UPDATE: The Iranian government has admitted that its armed forces are responsible for the downing of the Ukrainian International Airlines Boeing 737 (flight PS75). Tehran added that the shoot-down was a…

UPDATE: The Iranian government has admitted that its armed forces are responsible for the downing of the Ukrainian International Airlines Boeing 737 (flight PS75). Tehran added that the shoot-down was a mistake caused by “human error.”

The Iranian Revolutionary Guards Corps (IRGC) shot down flight PS752 over Tehran, intelligence suggests. Based on SIGINT data collected by US agencies, the U.S., British, Canadian and Iraqi governments were able to confirm what the OSINT circle has been theorizing for the past days:


  • A Russian-made Tor M-1/2 SAM system (NATO Reporting name: SA-15 “Gauntlet”) downed the Ukraine International Airlines Boeing 737 shortly after the aircraft took off from Tehran – Imam Khomeini International Airport at 6.12 AM (local time) on Jan. 8, 2020. All 176 passengers died. The shoot-down was probably unintentional, but the theory of deliberate action cannot be excluded.

Iranian Tor-M1/2 (SA-15)

  • The IRGC-Aerospace Force (AF) fields numerous Tor M-1/2s for point air defense of sensitive facilities and long-range SAMs.
  • The aviation incident occurred five hours after the IRGC-AF launched a missile barrage at Iraqi installations hosting Coalition/ U.S. forces. It is very likely that the IRGC mistook/misidentified the PS752 for a US aircraft especially as Iran was tensely expecting an American retaliation for the earlier attack in Iraq.

HARD EVIDENCE:
  • Two photos showing the debris of a Tor M1/2’s (SA-15) surface-to- air missile (SAM) proximity fuse/”seeker” close to the crash site. Visual forensics certify the resemblance between the debris and the seeker section of a SA-15 SAM.

Debris of SA-15 SAM near PS752 crash site via T-Intelligence

  • A video showing an aerial detonation in the immediate proximity of flight PS752 while airborne. The “contact” is consistent with SAM interceptions.

*This is likely the second SAM launched (per “2-for-1” SAM engagement doctrine/ two missiles fired for one target). The explosion caused by the first SAM probably attracted everyone’s attention, hence why people started filming and caught the second SAM on tape. 

SOFT EVIDENCE:
  • Aircraft crash site is close to a known Tor M-1/2 deployment (within kinematic range).
  • As opposed to the Iranian position, the Boeing 737-aircraft did not attempt to return to the airport. The pilots instantly lost communications with the tower and did not send an SOS signal. Flight path post-contact rather suggests the loss of flight control mechanics than a return-to-base.

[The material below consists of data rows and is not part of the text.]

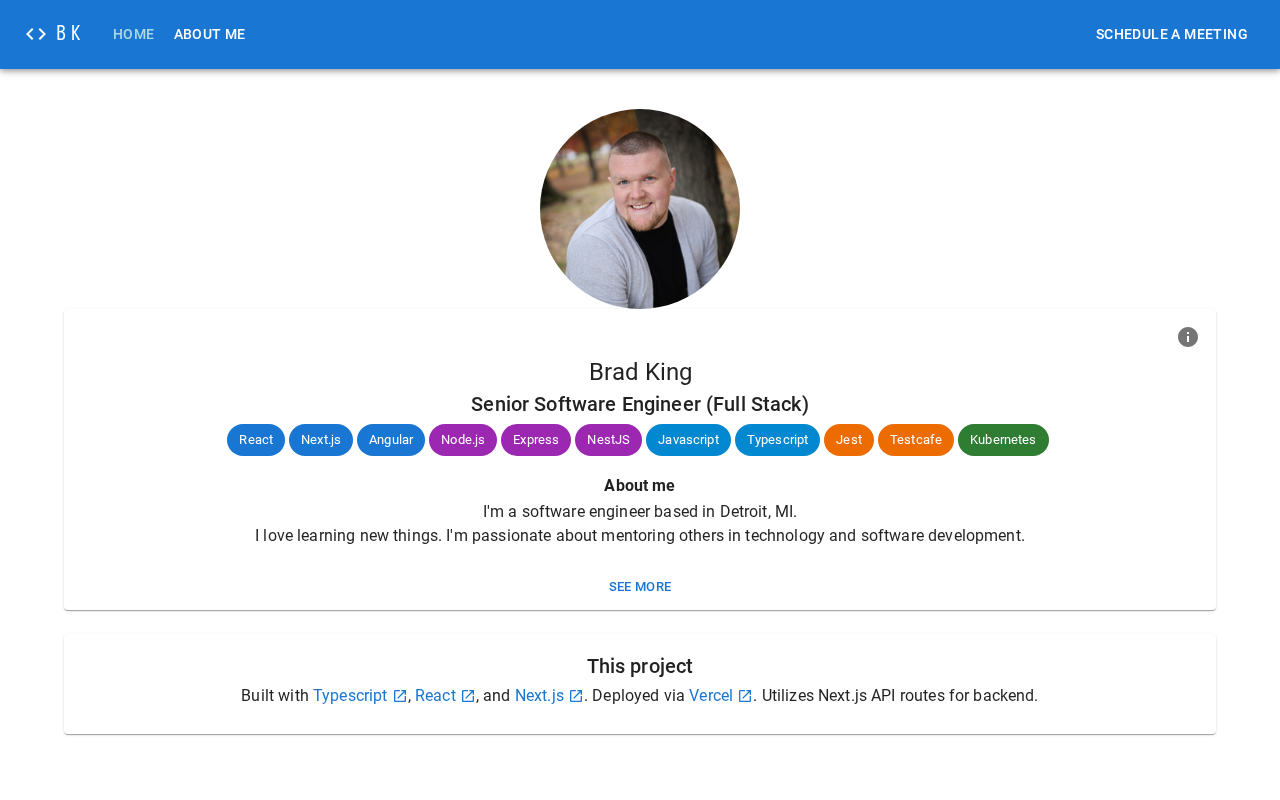Screen dimensions: 1280x800
Task: Expand the profile with See More
Action: [640, 587]
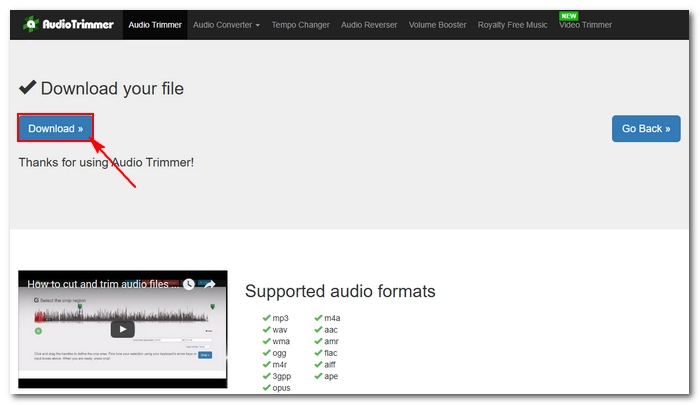Open the video title link
The height and width of the screenshot is (405, 700).
[x=100, y=285]
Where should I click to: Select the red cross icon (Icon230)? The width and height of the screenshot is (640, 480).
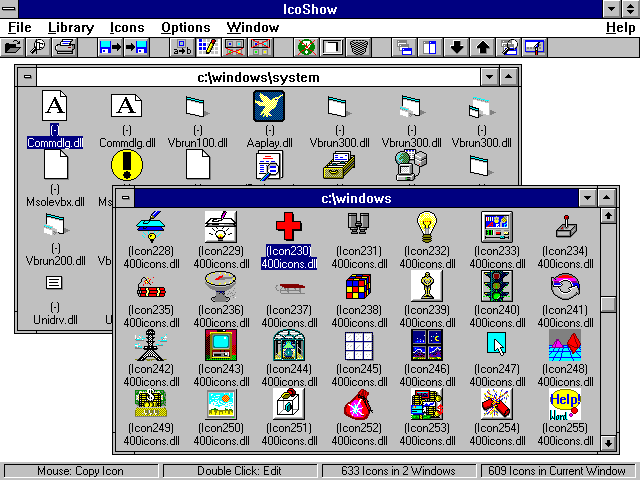[x=288, y=227]
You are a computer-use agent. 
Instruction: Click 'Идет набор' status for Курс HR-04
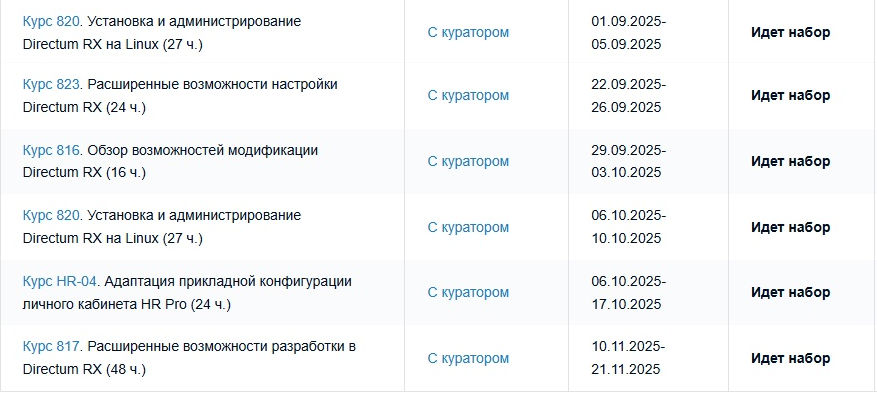(x=790, y=292)
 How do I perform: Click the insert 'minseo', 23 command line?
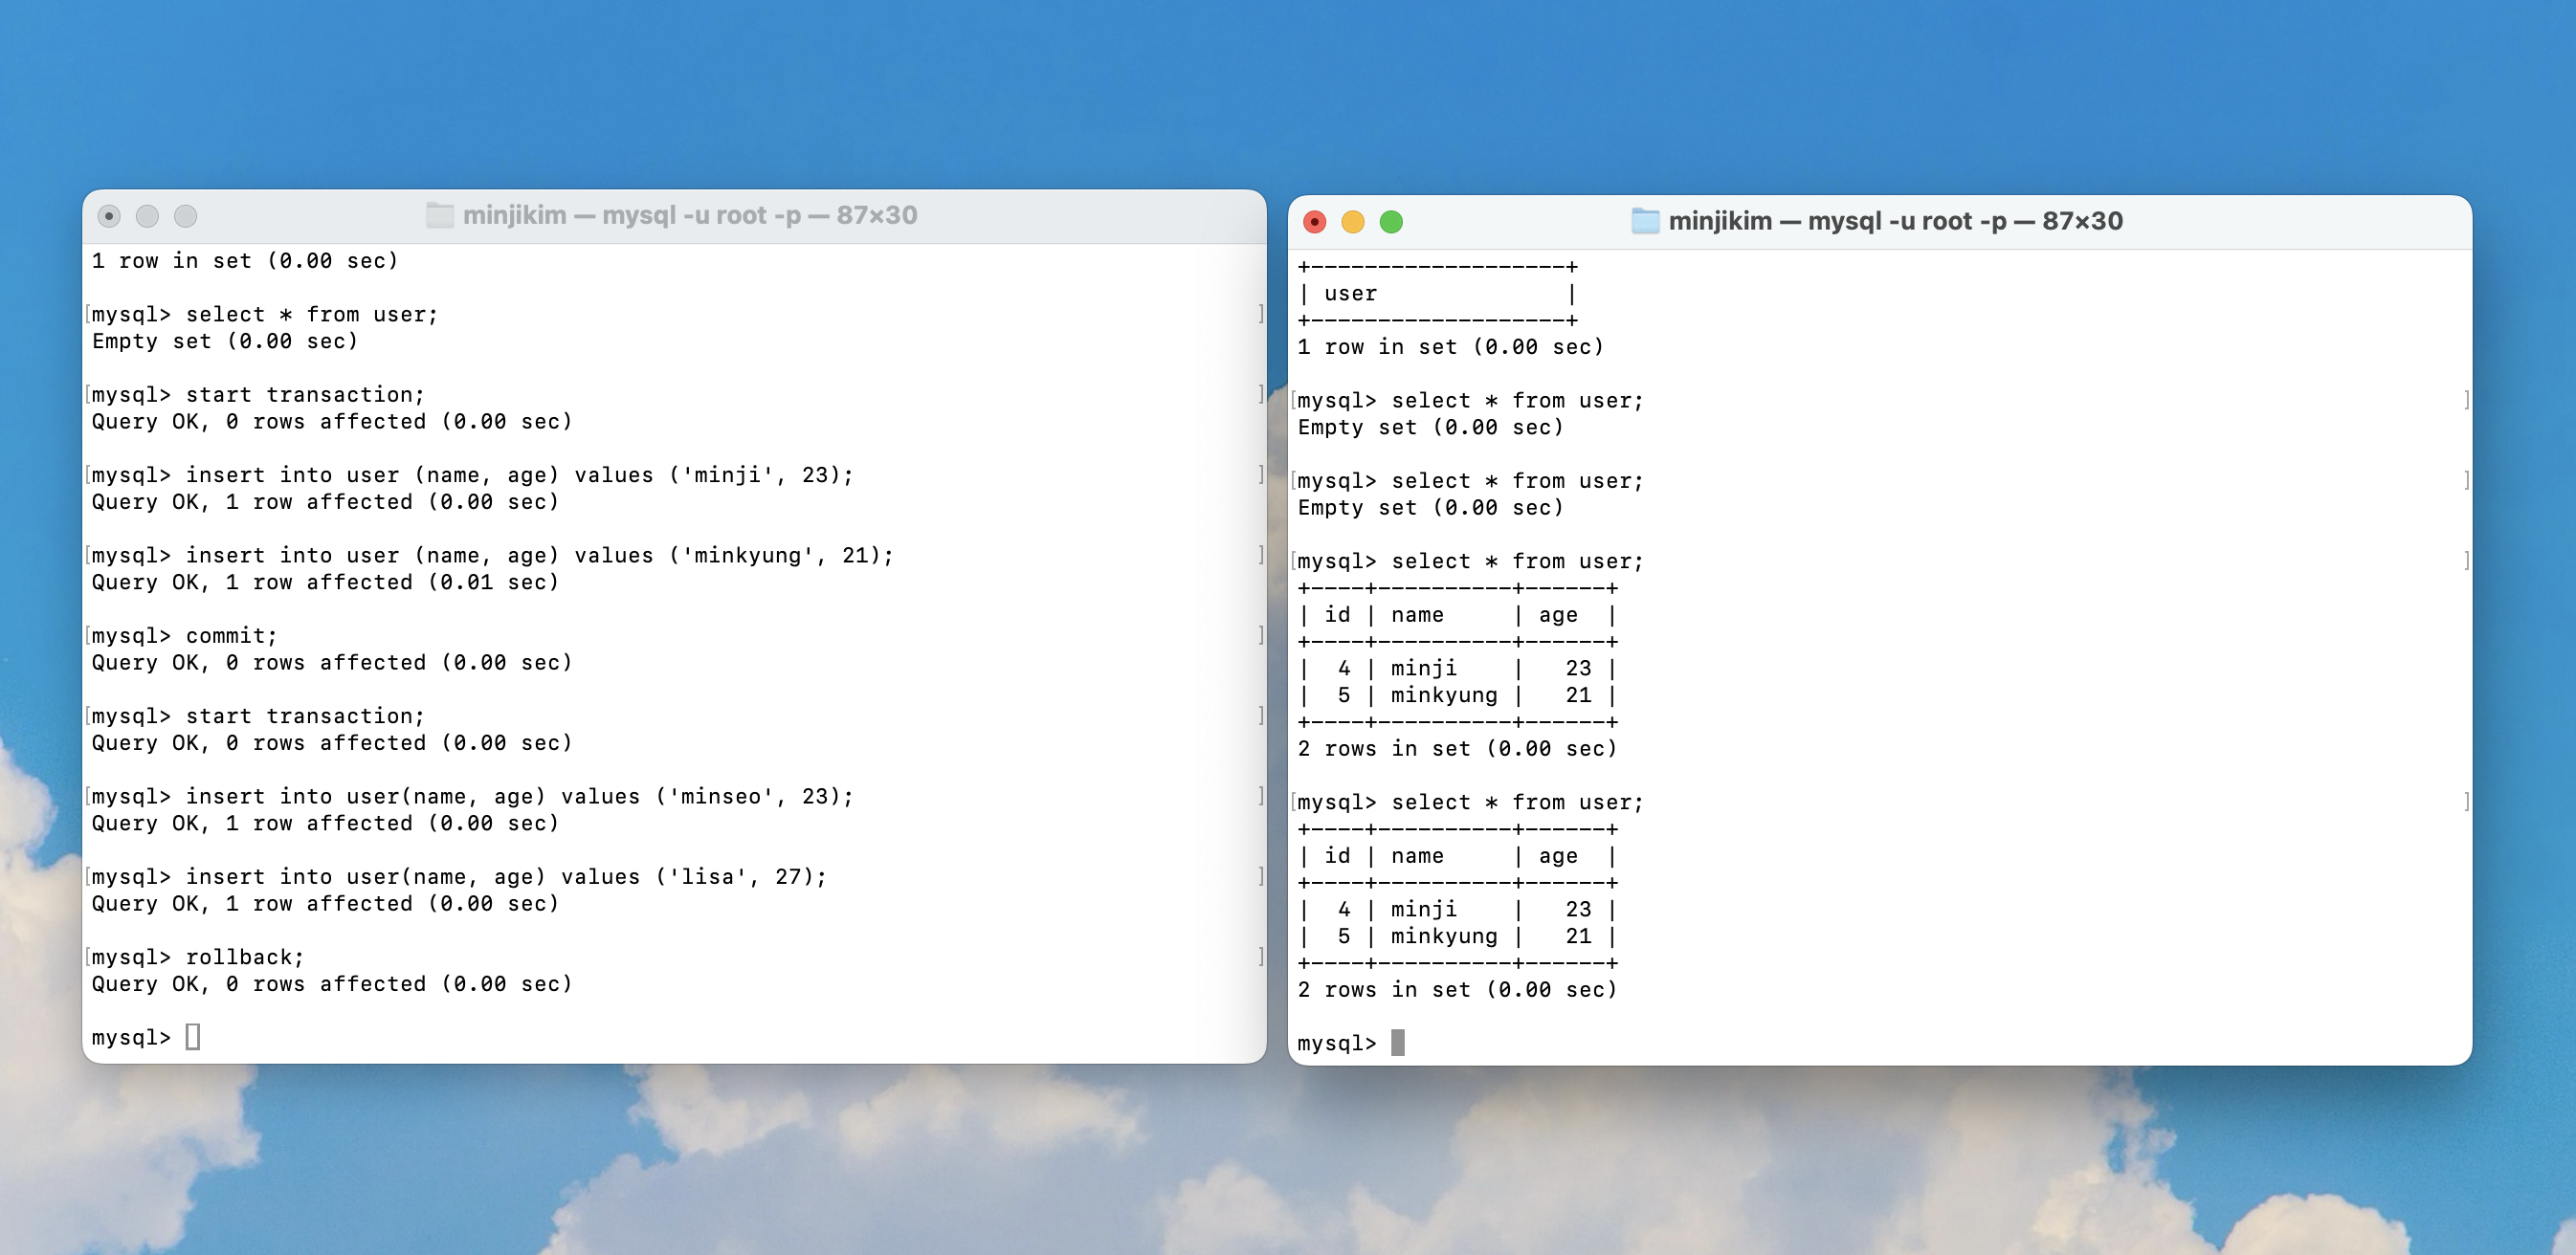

THE CLASSIFIED INTELLIGENCE
  • Three intelligence sources (two US and one Iraqi) told major news outlets that the U.S. Space-Based Infrared System (SBIRS) satellites picked up radio-emission spikes, indicating radar activity, and detected two surface-to-air missile (SAM) launches shortly before the plane crashed. The U.S. CIA, NGA and DIA aero-space assets were virtually certain focused on Iran to gather early-warning and telemetry data on possible missile launches.
OFFICIAL RECORD
  • Iranian officials blamed the accident on a technical malfunction such as a critical engine failure and dismissed the theory that its missiles brought the plane done. However, Iranian officials said they will not provide the plane’s “block box” to the other countries involved in the investigation. The head of Iran’s Civil Aviation claimed that the plane would have “dropped” from the sky if hit by a missile, while video evidence shows the aircraft ablaze and descending before exploding.
  • However, THAT IS INCORRECT. Point air defense systems such as Tor M-1/2 use proximity fuze, designed to detonate the SAM when entering the target’s “kill-zone”, which increases interception chances, instead of a hit-to-kill kinematic solution (as other SAM systems use). Once detonated, the SAM’s warhead inflicts structural damage with the intent to destroy the target.

  • This is consistent with the PS752’s last minutes – ablaze, instantly losing control and radio-contact – before exploding. In addition, the PS752’s 8,000 feet altitude was within the Tor M-1/s’s engagement envelope.

European security officials agree with the US assessment. The Canadian government has already amended its official political position to include the latest US-supplied intelligence.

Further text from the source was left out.